Police are looking for two suspects.

That’s about all we know at this point. One possible explanation is that the attackers targeted the fuel-management software used by the Marathon gas station.

As Motherboard reported earlier this year, two Israeli security researchers have discovered multiple vulnerabilities in one automated system used to control fuel prices and other information at thousands of gas stations around the world. The vulnerabilities would enable attackers to shut down fuel pumps, hijack credit card payments, steal card numbers, or access backend networks to take control of surveillance cameras and other systems connected to a gas station or convenience store’s network. Or then again, an attacker could simply exploit the vulnerabilities to alter prices and steal fuel.

The researchers used the Shodan search engine to search for thousands of vulnerable gas stations with internet-connected devices and systems. Although the web interface for the system in question is supposed to be password-protected, the researchers found a user manual on the fuel-management company’s website that contained a default password. After that, they found a system that hadn’t changed the default password. From there, they were able to download the entire file system from the gas station’s site and analyze the code.

Of course, any software with a web interface is a potential target, and the ones that aren’t password-protected are sitting ducks when you use Shodan, a search engine for unsecured internet-connected devices of all sorts, from webcams to Internet of Things (IoT)-enabled stuffed toys or, well, IoT anything, really, including fuel-management software.

We should always assume that using a default password with an internet-connected device is the same as using no password at all, for sure. But that still doesn’t tell us anything about the device used to remotely pwn the Detroit gas pump.

All we know, at this point, is that gas stations are ripe for the plucking via multiple ways, be they plain old analog siphoning or digital.

For example, in January, we reported on Russian authorities having uncovered a massive fraud ring that installed malicious software at gas pumps, making customers think they were getting more fuel than they were. In fact, they were pumping up to 7% less than they were being charged for.

A few years back, we also saw a spate of Bluetooth-enabled, banking-data-gobbling skimmers installed at gas stations in the Southern US.

Eventually, 13 alleged thieves were charged with forging bank cards using details pinged via Bluetooth to nearby crooks from devices that were impossible for gas-buying customers to detect, given that the skimmers were installed internally.

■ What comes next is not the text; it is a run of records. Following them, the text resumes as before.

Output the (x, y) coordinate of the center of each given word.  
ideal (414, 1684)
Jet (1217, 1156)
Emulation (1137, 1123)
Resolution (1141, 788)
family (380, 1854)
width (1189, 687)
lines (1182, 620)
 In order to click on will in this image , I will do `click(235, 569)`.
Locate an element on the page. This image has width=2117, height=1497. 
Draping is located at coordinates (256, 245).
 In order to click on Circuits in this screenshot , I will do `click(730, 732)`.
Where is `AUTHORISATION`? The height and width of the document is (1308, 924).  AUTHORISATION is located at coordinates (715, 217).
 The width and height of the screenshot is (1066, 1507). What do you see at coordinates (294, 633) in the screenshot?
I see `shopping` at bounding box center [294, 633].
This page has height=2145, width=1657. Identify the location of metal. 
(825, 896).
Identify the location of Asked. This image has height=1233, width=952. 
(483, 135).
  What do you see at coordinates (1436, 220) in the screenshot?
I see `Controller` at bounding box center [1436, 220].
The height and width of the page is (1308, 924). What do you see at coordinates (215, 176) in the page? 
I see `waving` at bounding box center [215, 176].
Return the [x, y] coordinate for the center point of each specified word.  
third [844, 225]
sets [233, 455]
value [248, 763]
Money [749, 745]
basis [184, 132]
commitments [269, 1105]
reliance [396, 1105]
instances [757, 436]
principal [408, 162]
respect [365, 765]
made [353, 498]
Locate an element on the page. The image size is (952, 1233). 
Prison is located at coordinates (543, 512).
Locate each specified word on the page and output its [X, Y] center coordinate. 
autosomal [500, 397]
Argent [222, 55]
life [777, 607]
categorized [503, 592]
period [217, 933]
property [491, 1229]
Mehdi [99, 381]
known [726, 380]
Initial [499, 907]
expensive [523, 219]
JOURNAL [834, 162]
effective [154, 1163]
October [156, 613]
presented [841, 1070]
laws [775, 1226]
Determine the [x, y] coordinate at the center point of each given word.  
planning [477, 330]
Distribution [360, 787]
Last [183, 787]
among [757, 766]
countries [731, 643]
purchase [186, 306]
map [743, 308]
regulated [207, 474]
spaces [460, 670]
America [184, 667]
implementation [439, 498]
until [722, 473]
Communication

But using Bluetooth presents a problem for crooks: given the limited range of this wireless technology, thieves have to hang around nearby. It also means that anybody else using Bluetooth in the vicinity could get an eyeful of “Oooo, payment card details up for grabs!”

But last year, New York City police started to see a new sort of skimmer on gas pumps that cuts the Bluetooth tie, instead relying on wireless GSM text messages to get card details to the crooks anywhere in the world.